Presiden AS Donald Trump (Kanan) dan Perdana Menteri Israel Benjamin Netanyahu di Bandara Internasional Ben Gurion Israel 13 Oktober 2025 [Foto: Al Jazeera/ Somodevilla]
Penulis: Fityan
TVRINews – Washington DC
Perbedaan visi antara dominasi militer Israel dan kebijakan "America First" memicu ketegangan diplomatik jelang pertemuan Mar-a-Lago.
Perdana menteri Israel, Benjamin Netanyahu, dijadwalkan bertemu Presiden Amerika Serikat Donald Trump di Florida pada Minggu 28 Desember 2025 Besok.
Pertemuan ini terjadi di tengah meningkatnya tekanan dari Israel agar AS mengambil tindakan militer lebih tegas terhadap program rudal Iran.
Langkah Netanyahu ini diprediksi akan berbenturan dengan agenda kebijakan luar negeri Trump yang lebih memprioritaskan stabilitas kawasan dan pengurangan keterlibatan militer AS di luar negeri.
Pergeseran Fokus Ancaman
Setelah serangan AS terhadap fasilitas nuklir Teheran pada Juni lalu, Israel kini mengalihkan fokusnya pada program rudal balistik Iran sebagai ancaman utama.

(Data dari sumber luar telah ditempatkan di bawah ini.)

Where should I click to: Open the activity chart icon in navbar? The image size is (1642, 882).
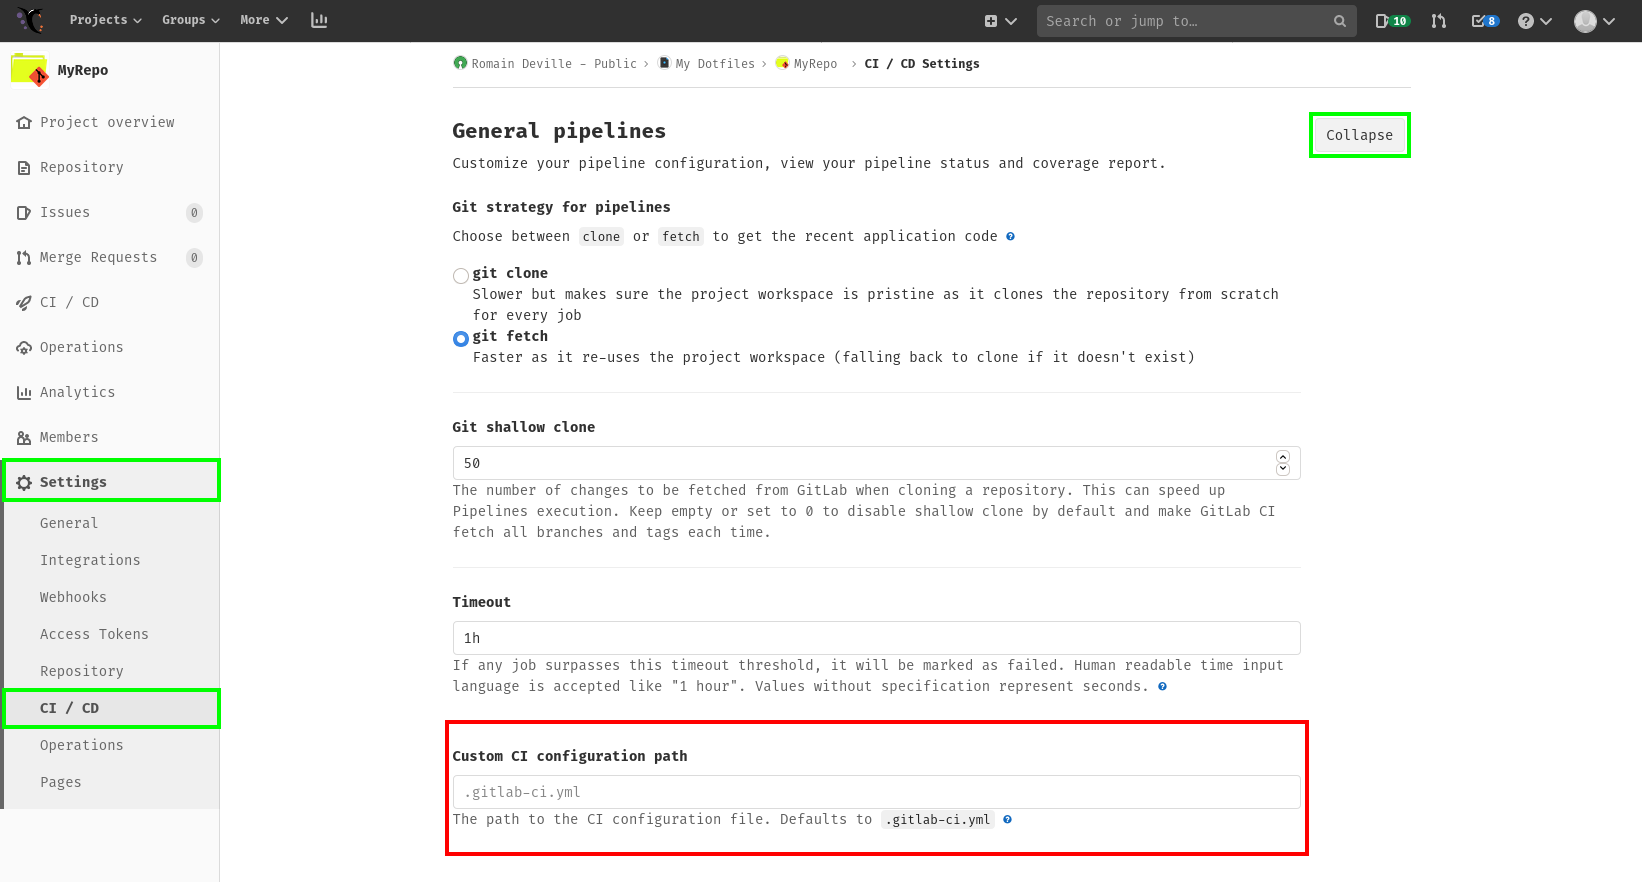[x=319, y=20]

Namun, para analis menilai langkah ini merupakan upaya untuk menjaga tekanan konstan terhadap Iran.
"Netanyahu mendorong Amerika Serikat untuk bergabung dalam perang lain melawan Iran, kali ini dengan fokus pada rudal," ujar Trita Parsi, Wakil Presiden Eksekutif Quincy Institute.
Menurutnya, pergeseran target ini dilakukan karena Trump merasa masalah nuklir sudah selesai setelah serangan bulan Juni.

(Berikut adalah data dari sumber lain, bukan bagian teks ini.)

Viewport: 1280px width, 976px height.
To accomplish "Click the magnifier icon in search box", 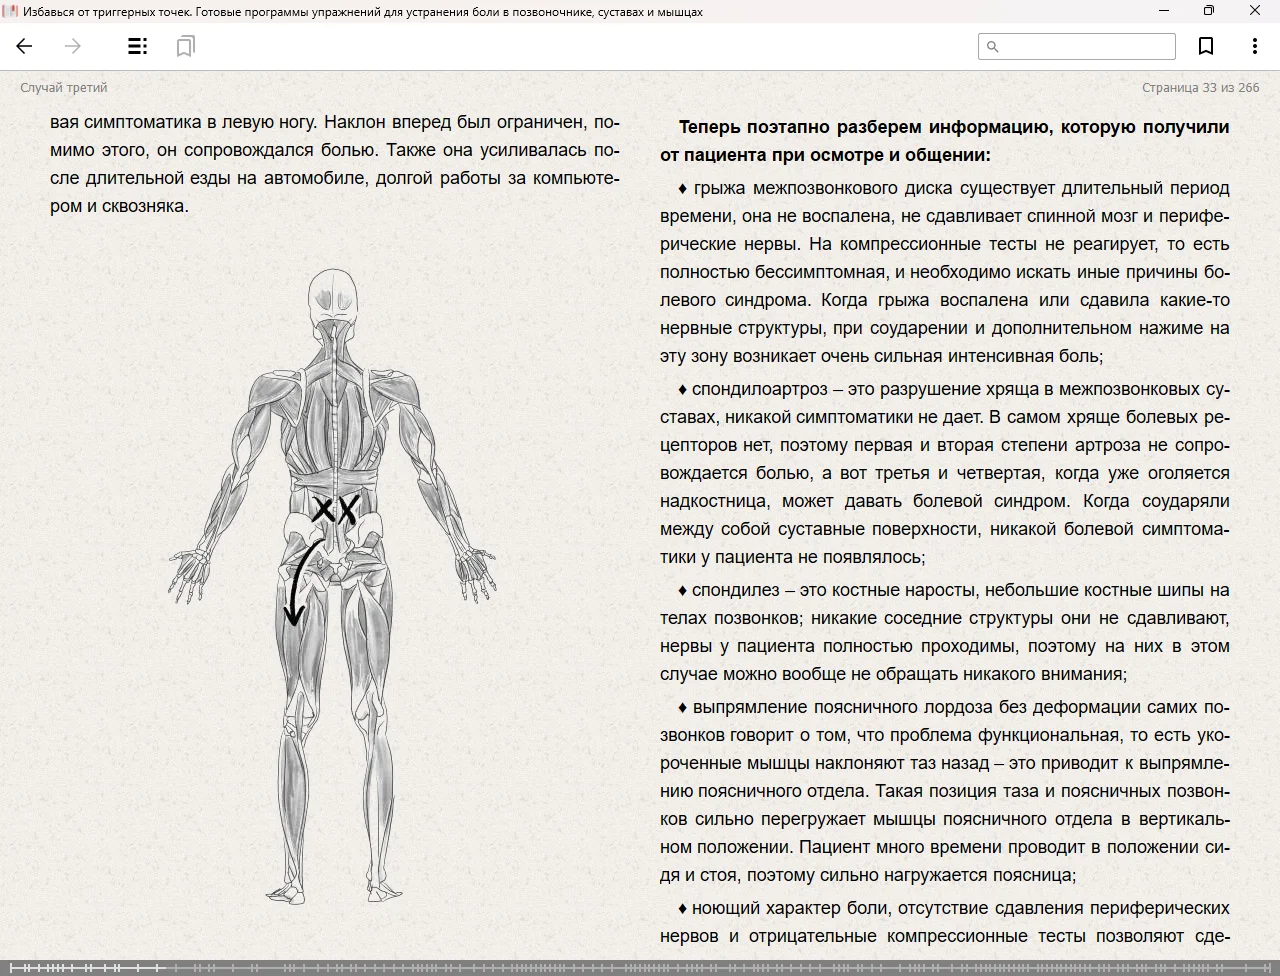I will [x=993, y=46].
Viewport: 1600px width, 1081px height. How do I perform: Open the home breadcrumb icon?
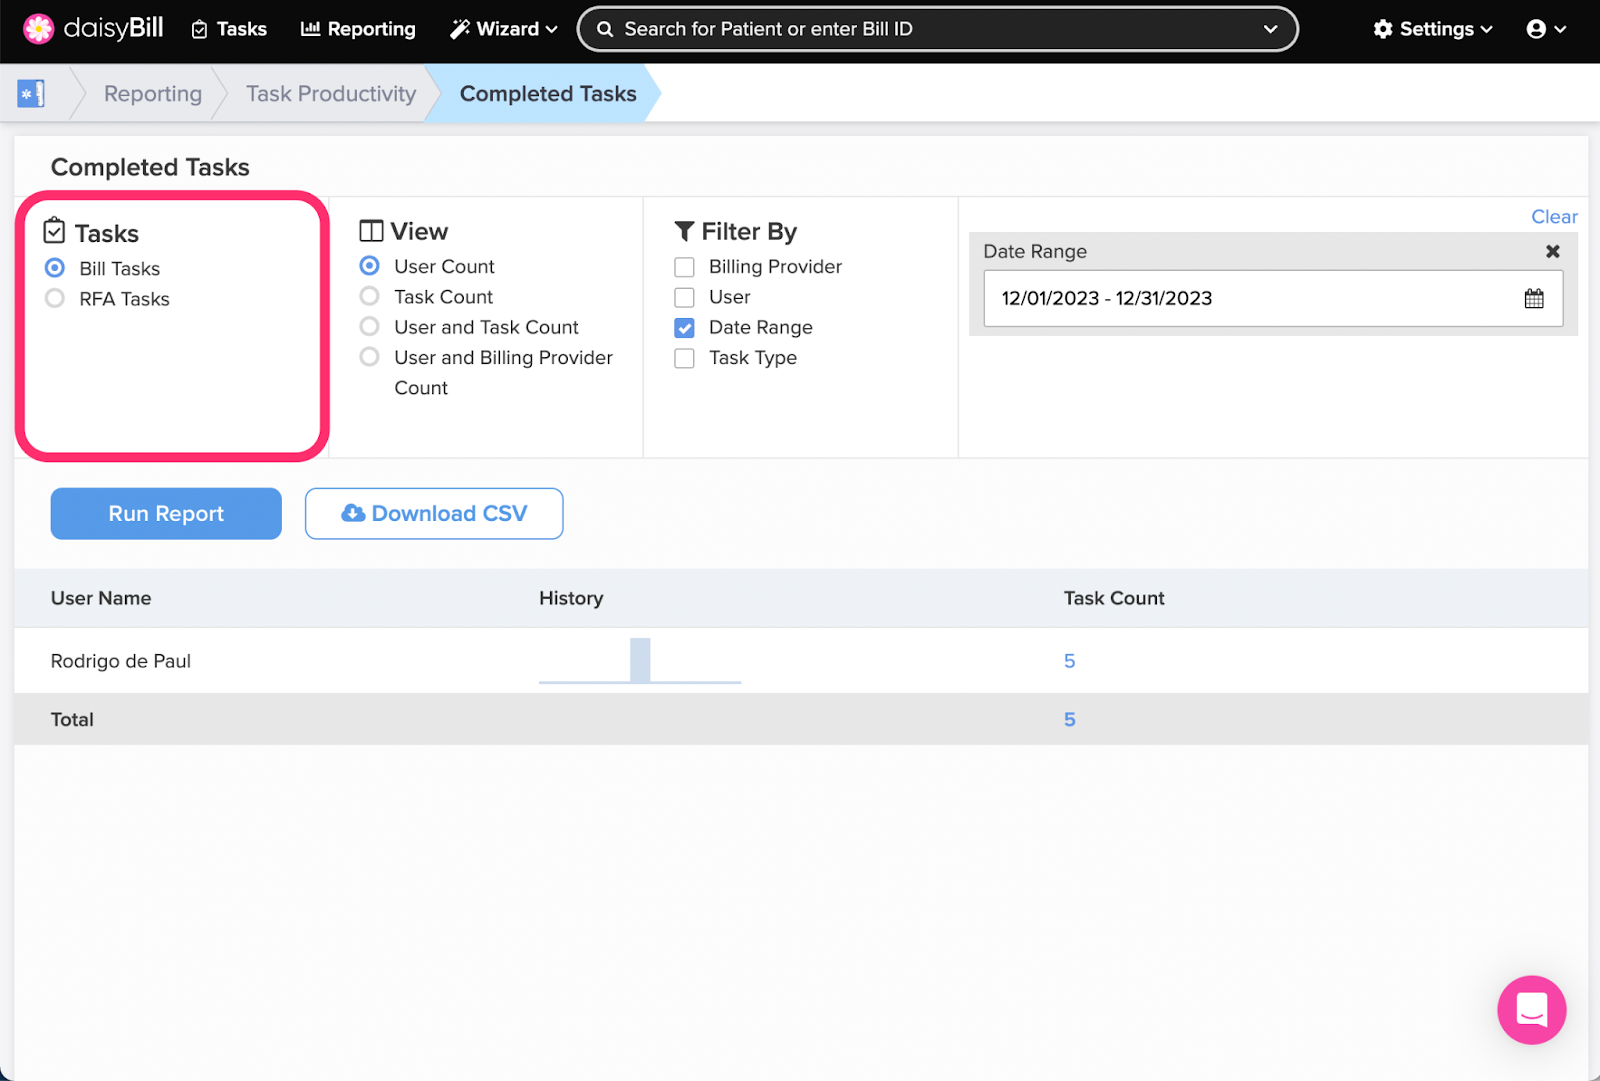tap(31, 94)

Parsi menambahkan, "Israel akan terus menggeser parameter target guna memastikan konfrontasi dengan Iran menjadi perang yang tak berujung."
Visi yang Saling Bertolak Belakang
Sina Toossi, peneliti senior di Center for International Policy, menyoroti adanya jurang antara keinginan Israel untuk hegemoni regional dengan keinginan Trump untuk kerja sama ekonomi.
"Keinginan untuk keterlibatan AS yang abadi dalam perang melawan Iran mencerminkan tujuan Israel untuk dominasi yang tidak tertandingi. Ini akan berbenturan dengan kepentingan AS yang menginginkan stabilitas tanpa keterlibatan militer langsung," jelas Toossi.
Di sisi lain, basis pendukung "America First" milik Trump secara vokal menentang intervensi militer baru. Tokoh media seperti Tucker Carlson bahkan menyebut desakan terus-menerus dari Israel sebagai bentuk "hubungan parasit."
Risiko Eskalasi yang Tak Terkendali
Meskipun Trump berhasil menghindari konflik berkepanjangan pada bulan Juni lalu, para ahli memperingatkan bahwa serangan berikutnya mungkin tidak akan berakhir semudah itu.
Iran diperkirakan akan memberikan respons yang jauh lebih keras jika merasa dipojokkan secara terus-menerus.
Hingga saat ini, Teheran tetap menegaskan bahwa program nuklir mereka bersifat damai. Namun, dengan desakan dari donor pro-Israel dan politisi garis keras di Washington, Trump berada di posisi sulit antara memenuhi tuntutan sekutu dekatnya atau menjaga janji kampanyenya kepada para pemilih untuk menjauhi "perang abadi."